Data shown:

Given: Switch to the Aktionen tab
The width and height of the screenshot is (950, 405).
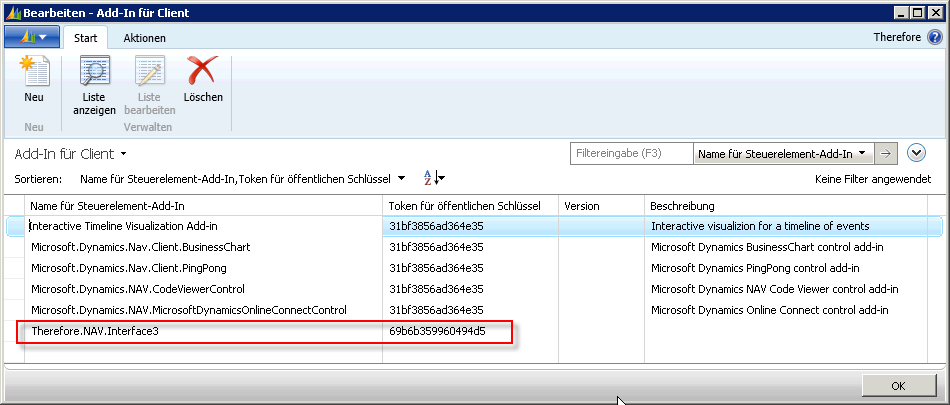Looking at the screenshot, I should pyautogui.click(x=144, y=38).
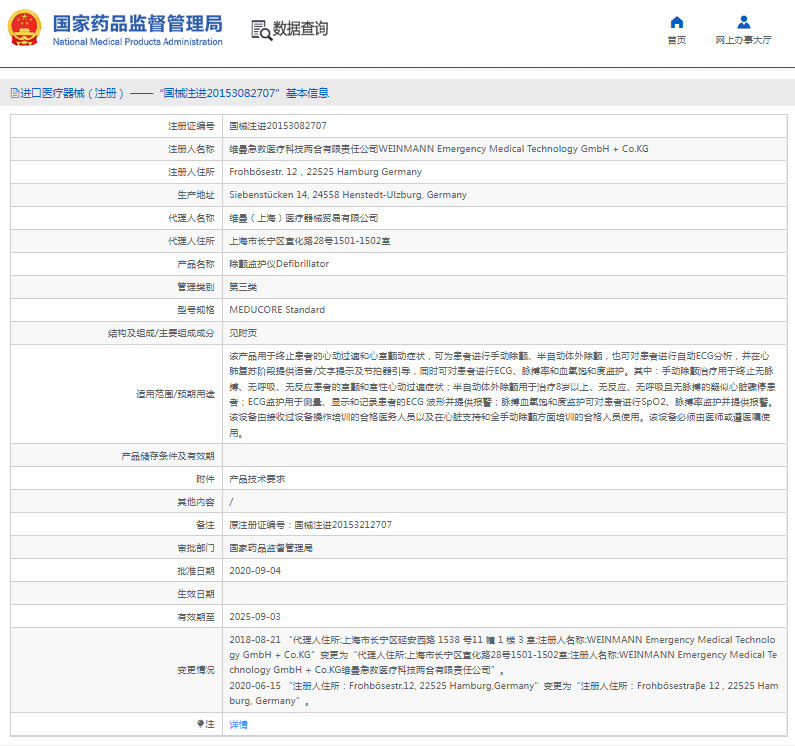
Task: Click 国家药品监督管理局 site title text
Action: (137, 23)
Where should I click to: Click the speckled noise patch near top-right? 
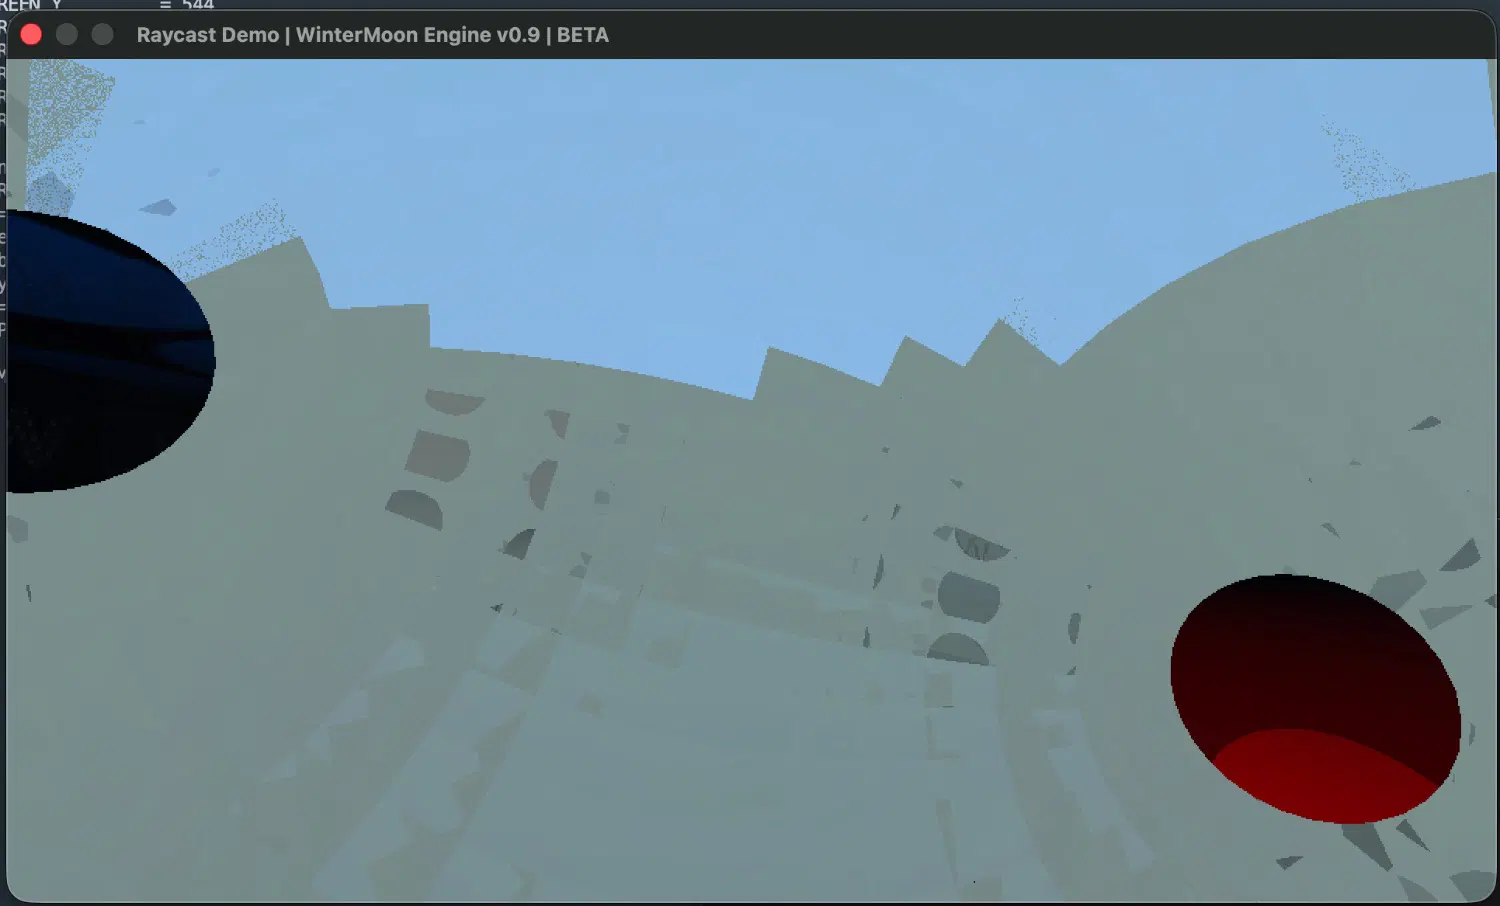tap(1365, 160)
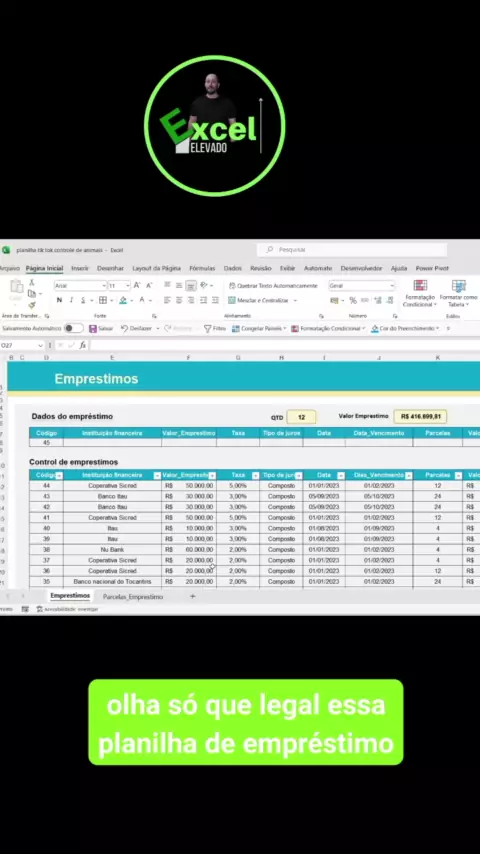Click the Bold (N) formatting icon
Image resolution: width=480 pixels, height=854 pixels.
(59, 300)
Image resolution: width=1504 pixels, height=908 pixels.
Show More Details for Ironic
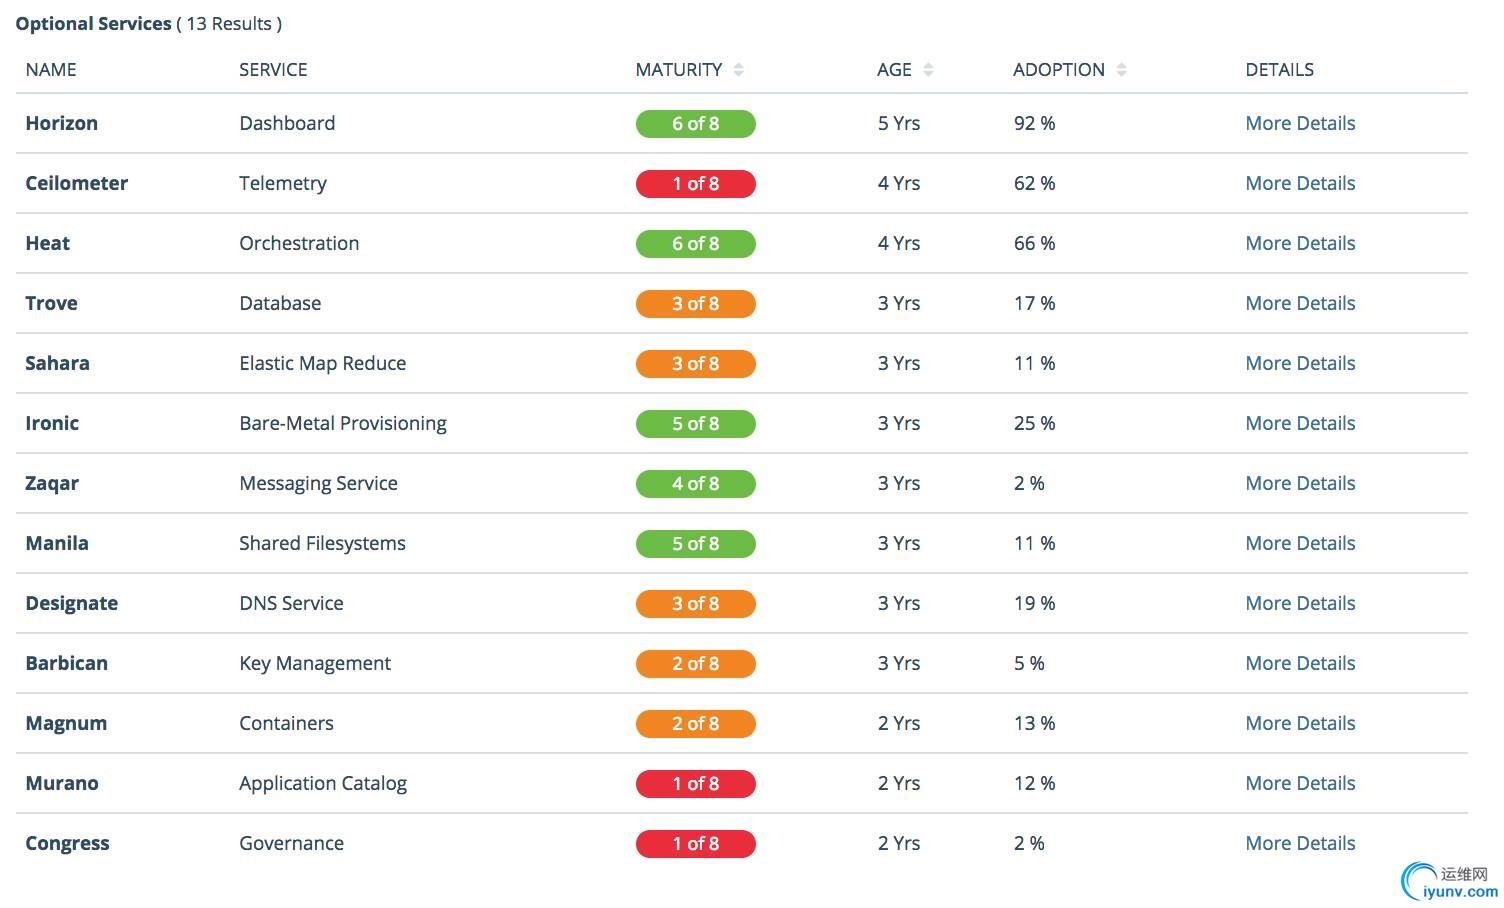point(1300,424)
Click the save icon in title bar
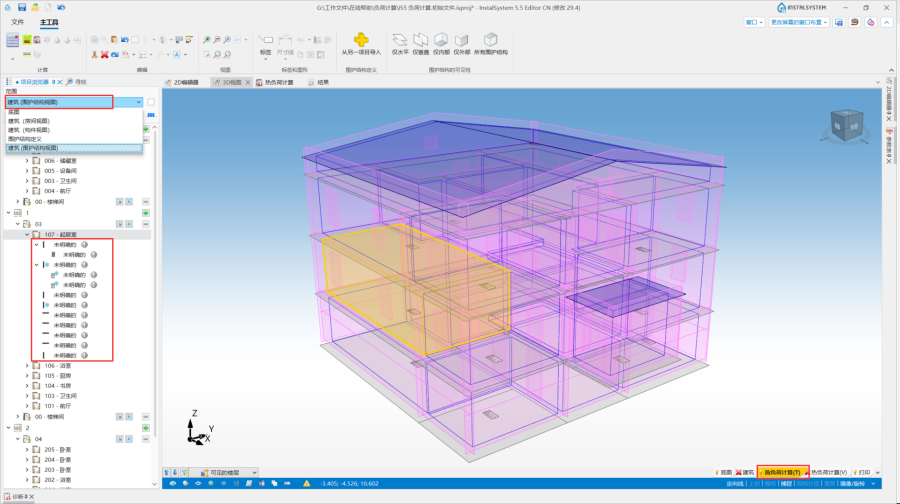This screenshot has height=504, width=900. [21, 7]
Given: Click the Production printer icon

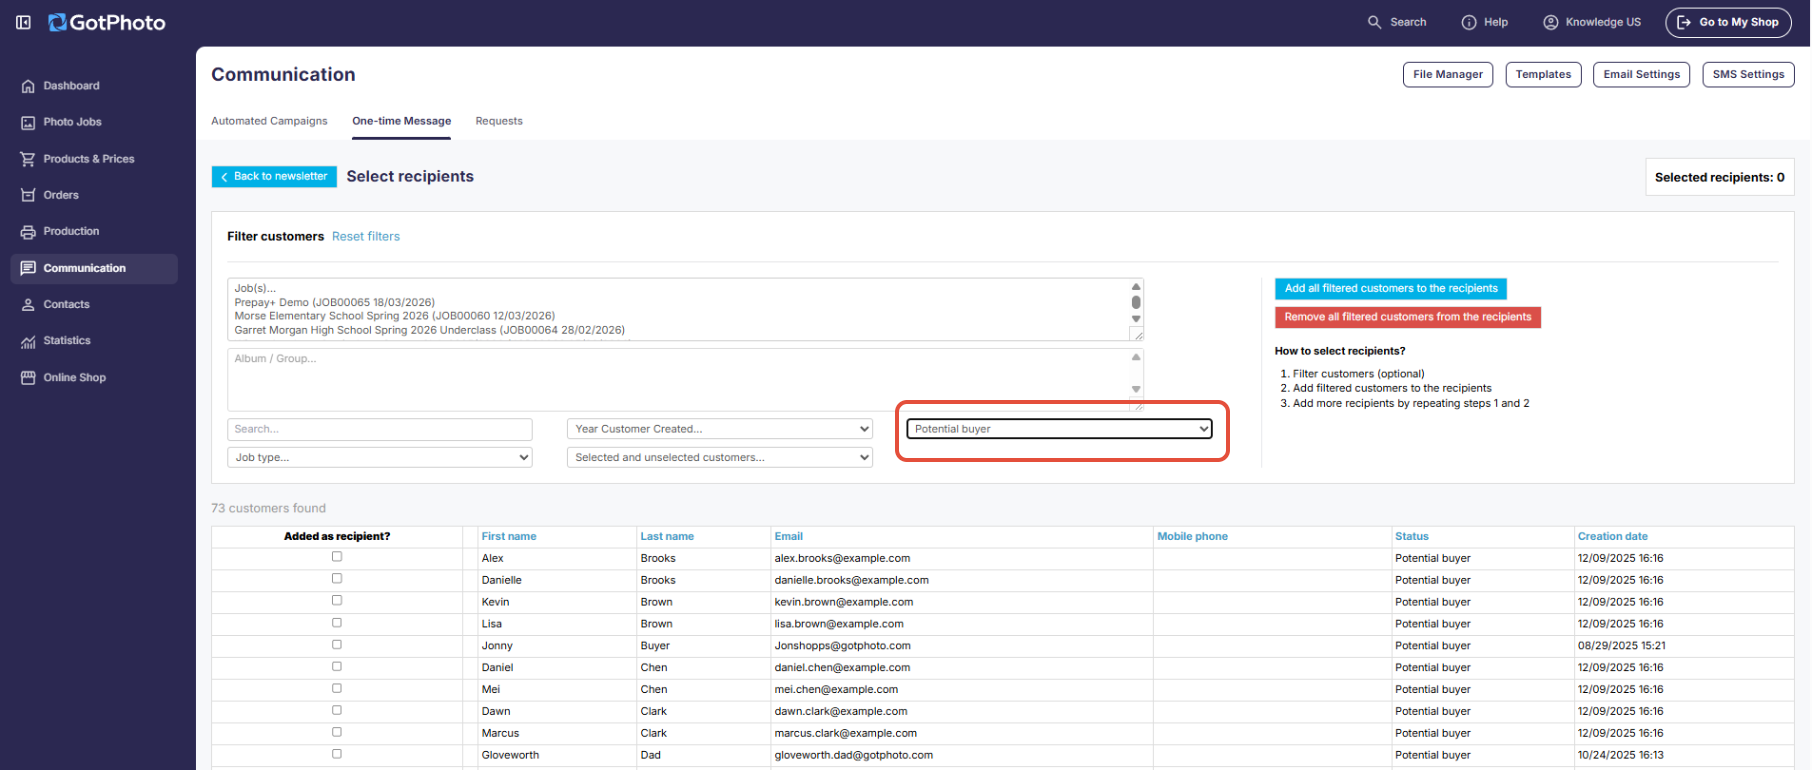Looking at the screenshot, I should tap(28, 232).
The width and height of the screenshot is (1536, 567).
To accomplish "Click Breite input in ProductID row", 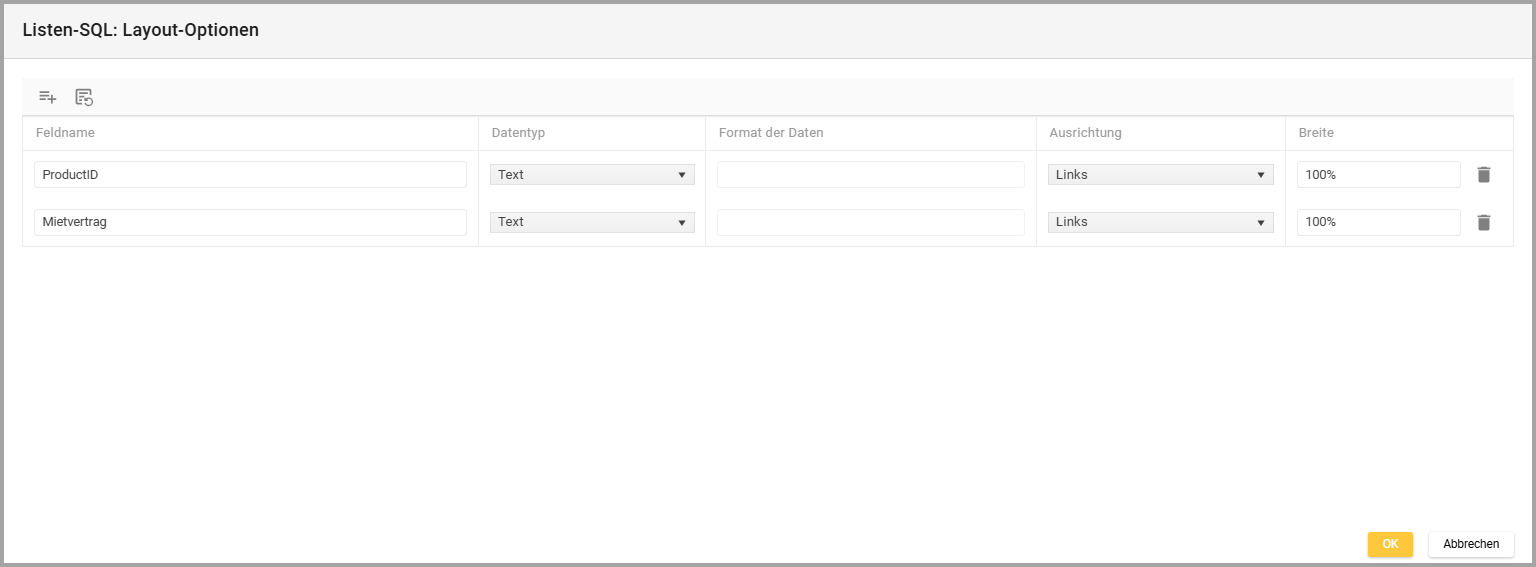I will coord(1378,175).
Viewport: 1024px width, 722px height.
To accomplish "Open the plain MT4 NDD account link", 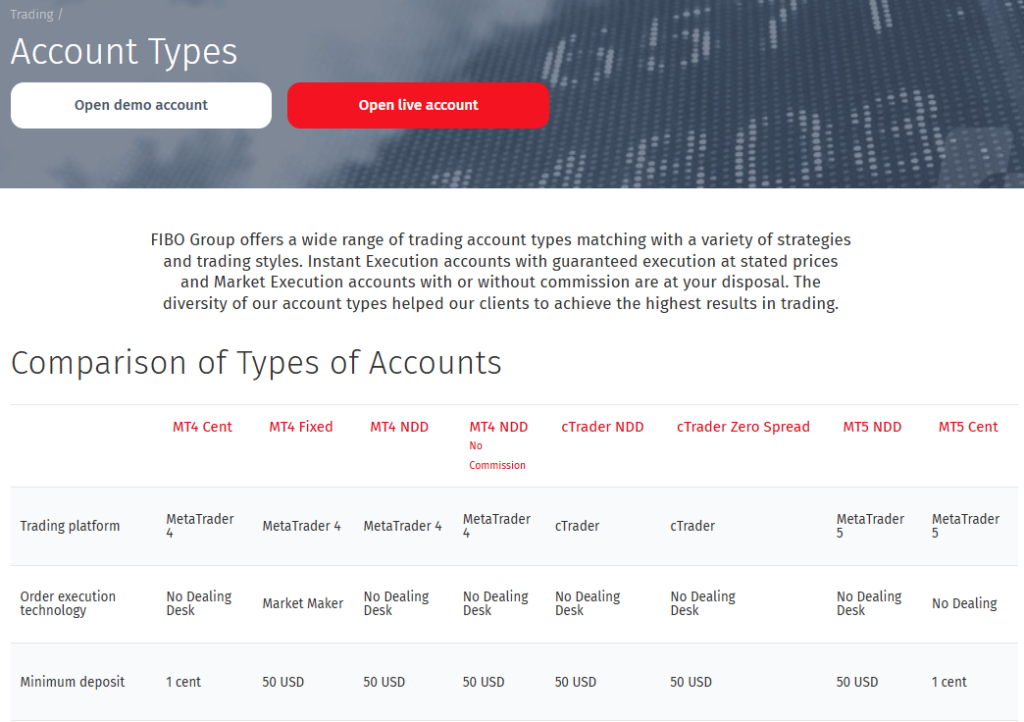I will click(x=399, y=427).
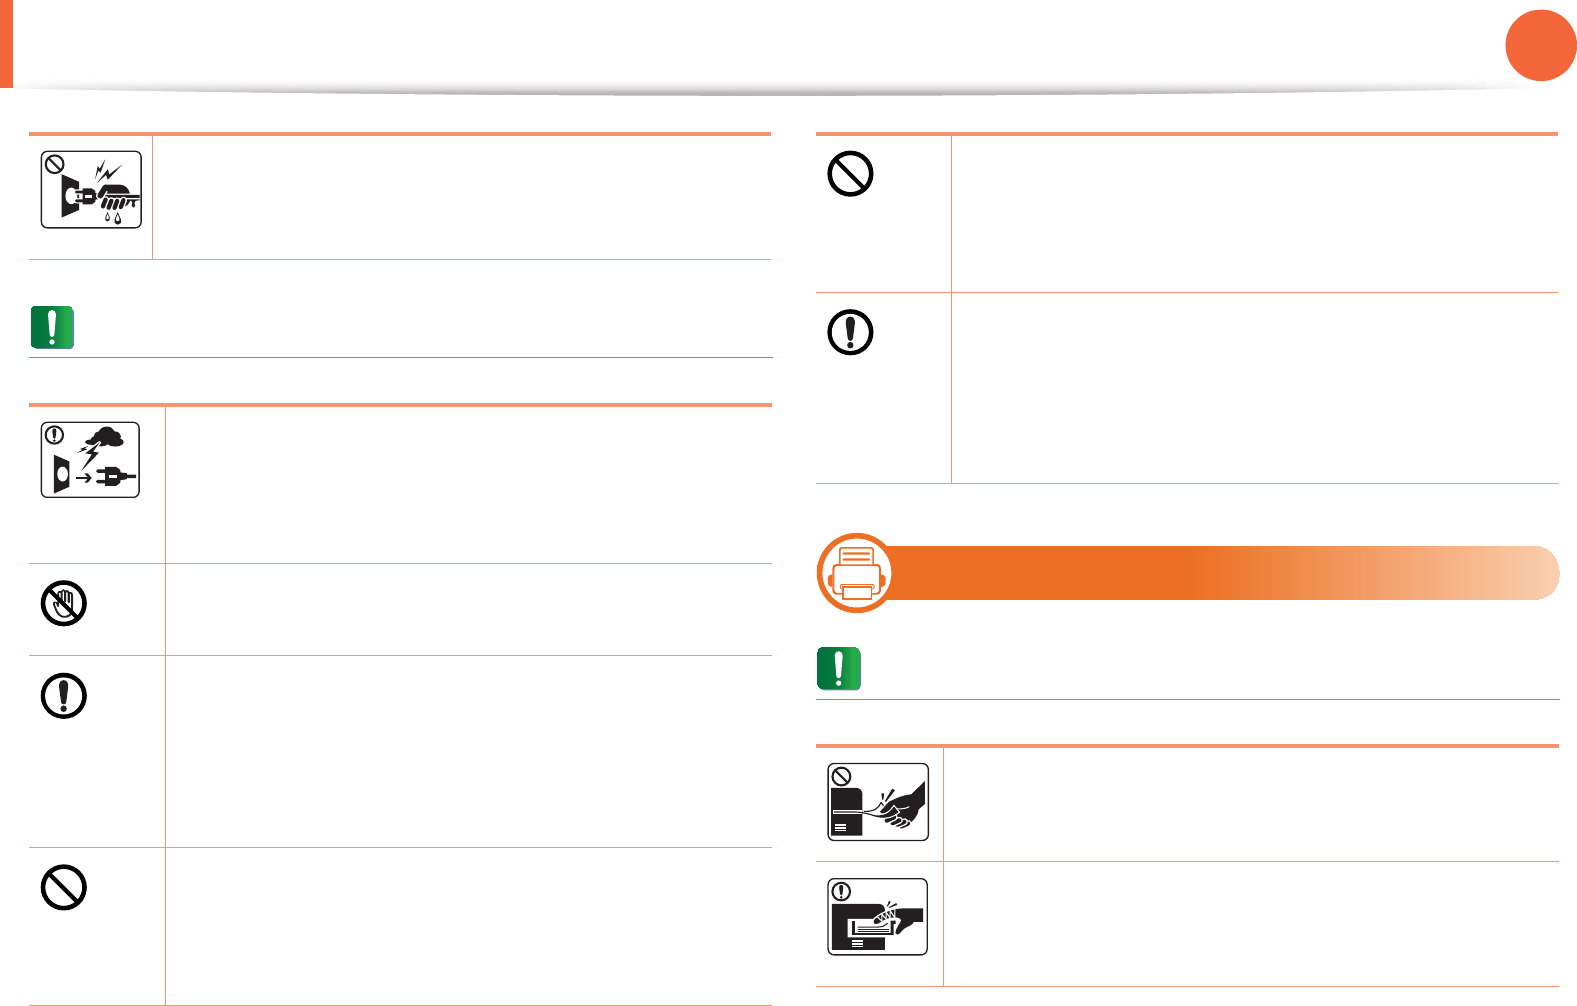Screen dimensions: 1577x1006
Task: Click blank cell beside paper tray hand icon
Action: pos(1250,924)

Prompt:
From the material above, output only the span of lines that starts at the one containing "Click the save icon in title bar" and finishes at the one containing "The width and height of the screenshot is (1536, 567).", word for word and free of pictures.

Task result:
Click the save icon in title bar
This screenshot has height=504, width=900. [21, 7]
Given: Click the Production printer icon

Looking at the screenshot, I should tap(28, 232).
The width and height of the screenshot is (1536, 567).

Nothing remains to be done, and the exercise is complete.